Bromélaïne : c’est dans la tige centrale de l’ananas, fibreuse, que se trouvent les enzymes constituant la bromélaïne.

Les enzymes de l’ananas pour faciliter la digestion, chasser la rétention d’eau, l’inflammation, soulager les douleurs rhumatismales, soigner la sinusite…

L’ananas fait partie de la famille des Broméliacées. Il contient un groupe d’enzymes protéolytiques – elle aident à la digestion des protéines – que l’on appelle bromélaïne ou broméline, et qui sont utilisées par l’industrie pour attendrir la viande ou comme additif alimentaire. Traditionnellement, il était utilisé en Amérique du Sud, son continent d’origine, pour soigner de nombreux ennuis de santé : au Mexique, c’était un remède en cas de bronchite, au Vénézuéla, c’était un remède pour les gorges irritées, aux Caraïbes, on l’employait pour guérir les plaies…

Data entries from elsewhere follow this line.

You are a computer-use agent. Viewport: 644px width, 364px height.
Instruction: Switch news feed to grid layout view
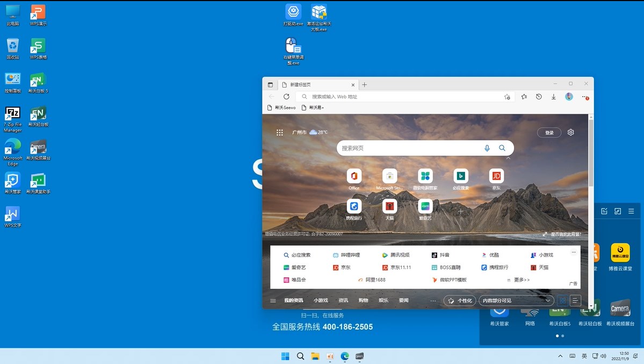(562, 301)
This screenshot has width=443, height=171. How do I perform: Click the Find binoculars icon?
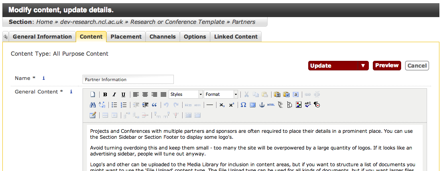pos(93,105)
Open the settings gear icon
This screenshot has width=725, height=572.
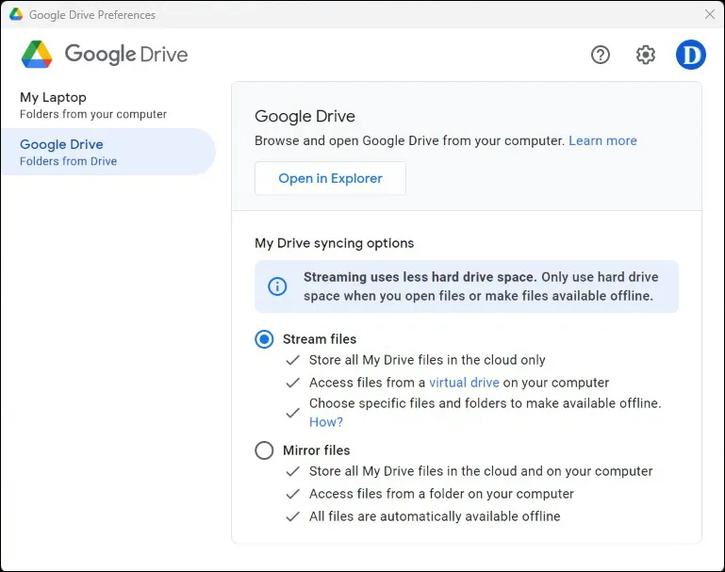pos(646,55)
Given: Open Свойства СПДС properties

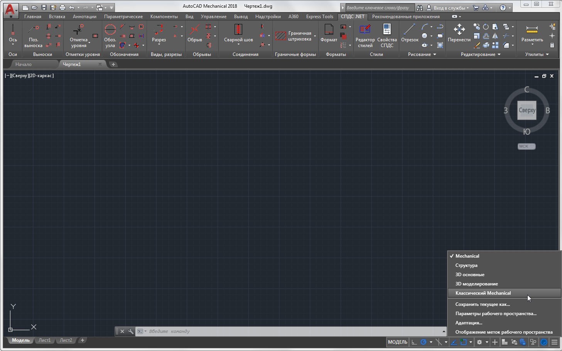Looking at the screenshot, I should click(x=387, y=35).
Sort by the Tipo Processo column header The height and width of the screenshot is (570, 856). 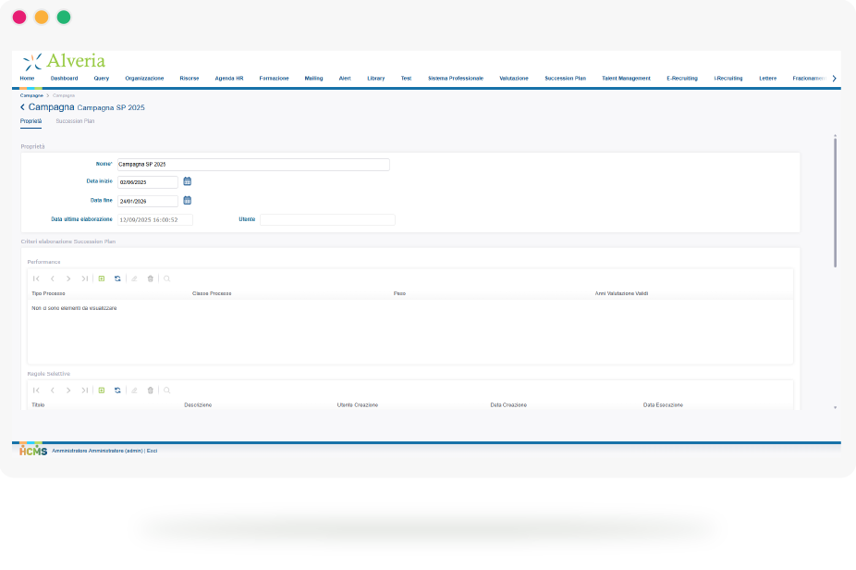pyautogui.click(x=48, y=293)
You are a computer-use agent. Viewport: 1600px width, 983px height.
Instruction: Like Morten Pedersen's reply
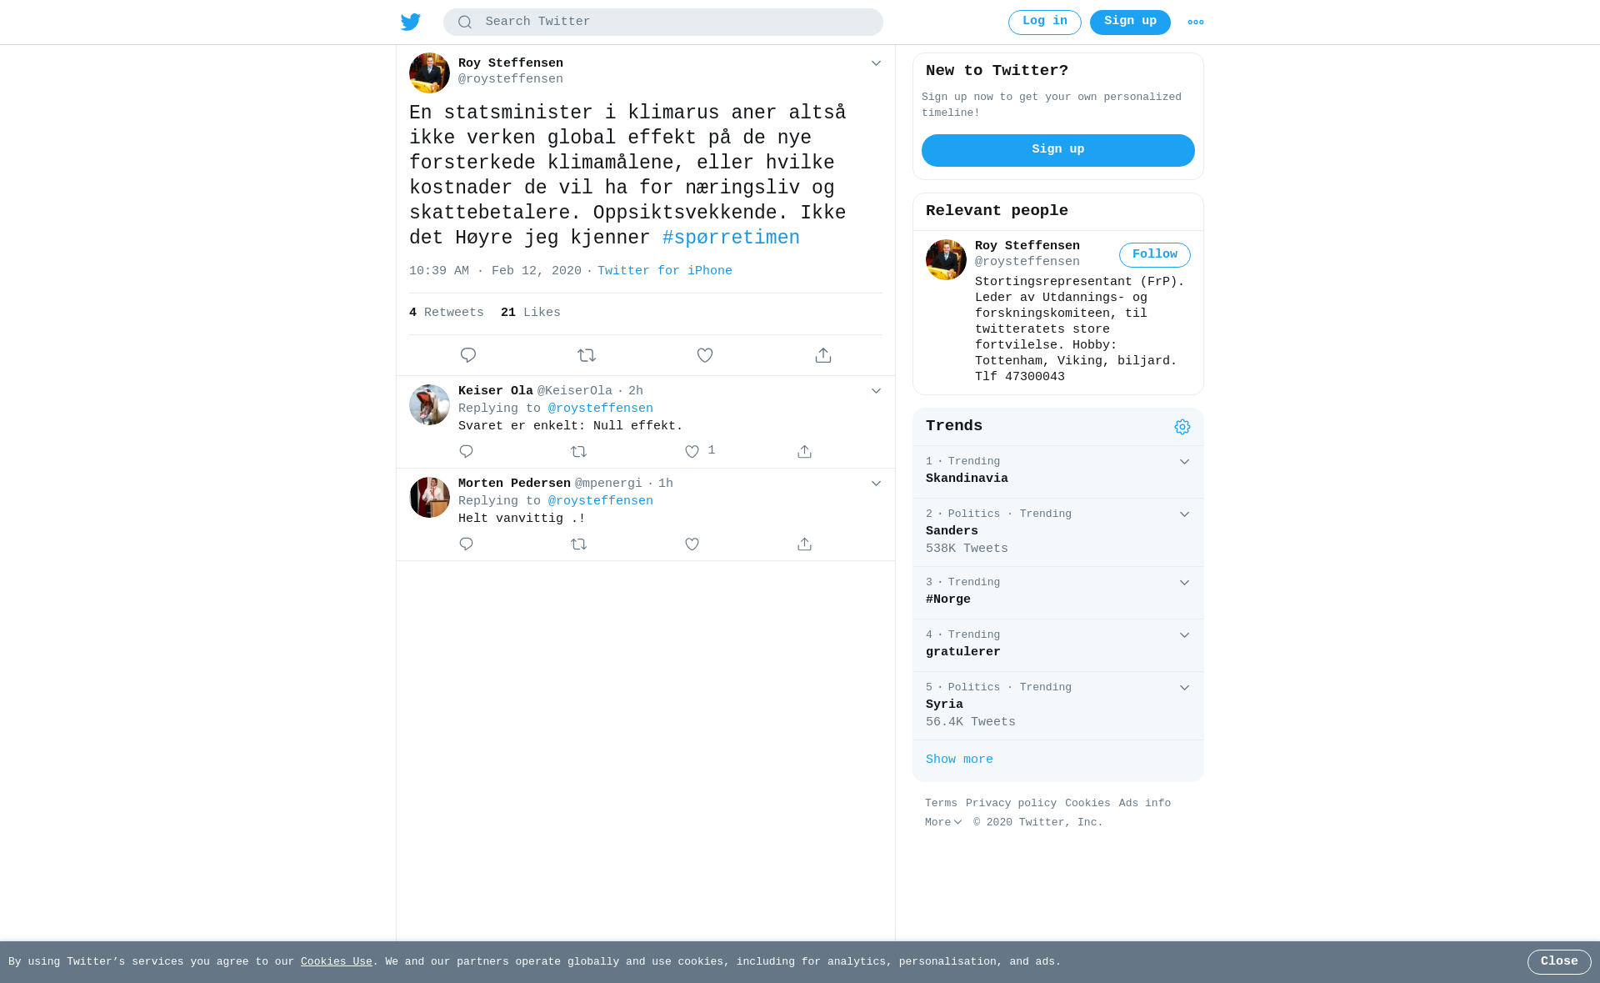coord(692,544)
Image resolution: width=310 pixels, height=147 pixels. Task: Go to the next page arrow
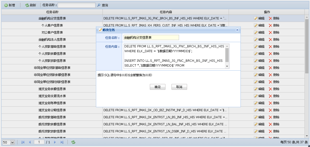coord(55,142)
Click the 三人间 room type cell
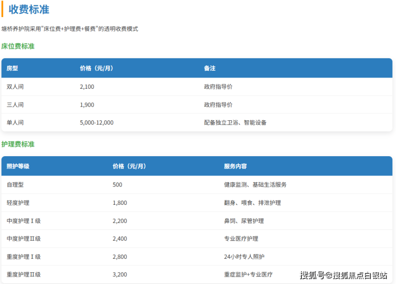The width and height of the screenshot is (396, 284). click(x=15, y=104)
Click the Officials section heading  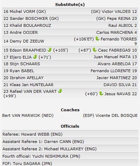(70, 126)
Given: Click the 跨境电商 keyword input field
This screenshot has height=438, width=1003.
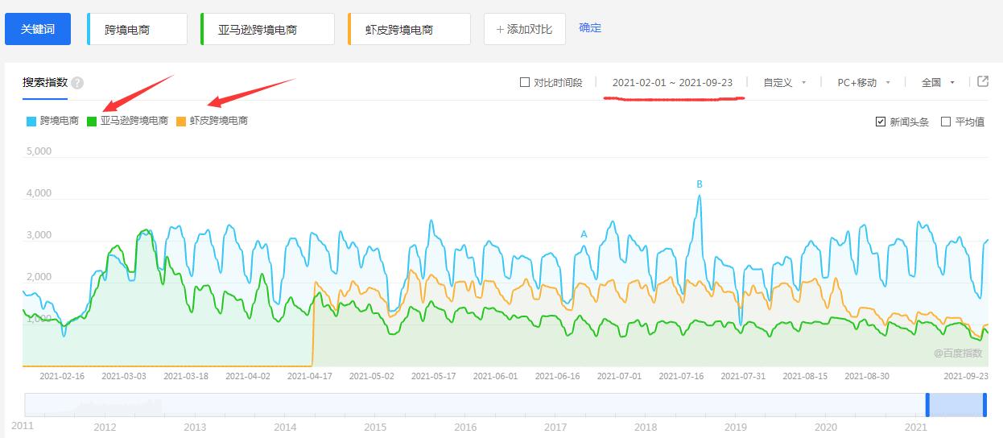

Toutes ces indications découlaient de la richesse en enzymes de l’ananas, mais on ne l’a su que très tard car les premières études scientifiques n’ont été entreprises qu’à la fin des années 1950. On a alors découvert que les vertus de l’ananas tenaient à la concentration d’enzymes dans sa tige. Et c’est à partir des années 1960 que ces enzymes, regroupées sous l’appellation bromélaïne, ont été utilisées comme remède en Europe. Aujourd’hui encore, la bromélaïne est un médicament des œdèmes post-traumatiques, aide à guérir plus rapidement des blessures sportives, est prescrite en cas de phlébite ou de sinusite. En Orient, on utilise le suc de la tige pour guérir brûlures et blessures, pour faciliter la digestion, mais aussi en complément de traitement pour certains cancers.

Elle traverse l’estomac

Contrairement à bien des substances, y compris des enzymes, la bromélaïne parvient à traverser sans dommage l’estomac et ses sucs gastriques pour parvenir à l’intestin (où elle participe à la digestion des protéines) puis passe dans le courant sanguin. Elle calme alors l’inflammation et serait une alliée de notre système immunitaire.